AI Enhances Workflow, but There Are Trade-offs
It was noted that Team Claude generated about nine times more code than their counterparts. The support of AI encouraged them to explore multiple approaches simultaneously, which led to some distractions. In a less competitive environment, such exploration might be beneficial, yet Anthropic cautioned that this aspect should be monitored in future studies.
In areas like manual control and localization, Team Claude-less sometimes outperformed their peers. After establishing a stable video feed, they developed a control program and localization method more quickly. However, the model-assisted controller used by Team Claude proved to be easier thanks to the continuous video support.
Anthropic’s analysis also revealed a clear difference in team morale. Team Claude-less faced initial setbacks, including an incident where their robot mistakenly advanced toward their table. They entered lunch without having successfully connected to their own robot.
To further analyze team dynamics, Anthropic used Claude to review conversations from both groups, examining emotional tone and how often team members asked questions. The results showed that Team Claude-less had more negative exchanges and a greater incidence of confusion, reflecting a heavier dependence on internal support without AI assistance.

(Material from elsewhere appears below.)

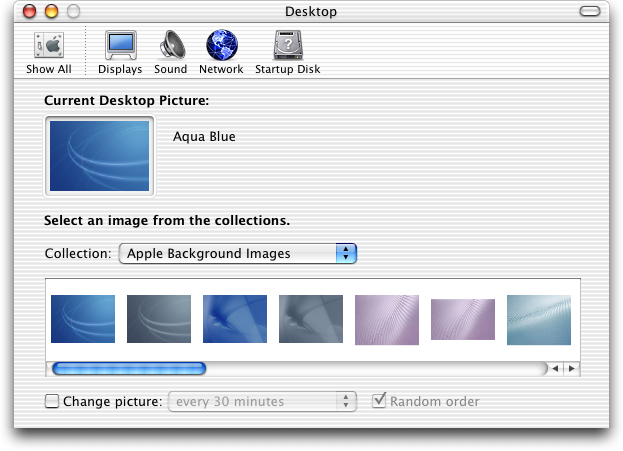This screenshot has height=451, width=623.
Task: Open the Network globe icon
Action: click(x=222, y=45)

Implications for Future Robotics
While the study had limitations, such as its small scale and brief duration, Anthropic considers Project Fetch an early indication of how advanced AI might work with robotics as capabilities grow. They connect their findings to a Responsible Scaling Policy that tracks circumstances where AI models could begin contributing autonomously to robotics and other physical tasks.
As Anthropic stated, the concept of intelligent AI systems using their capabilities to operate robots is not as far-fetched as it might seem.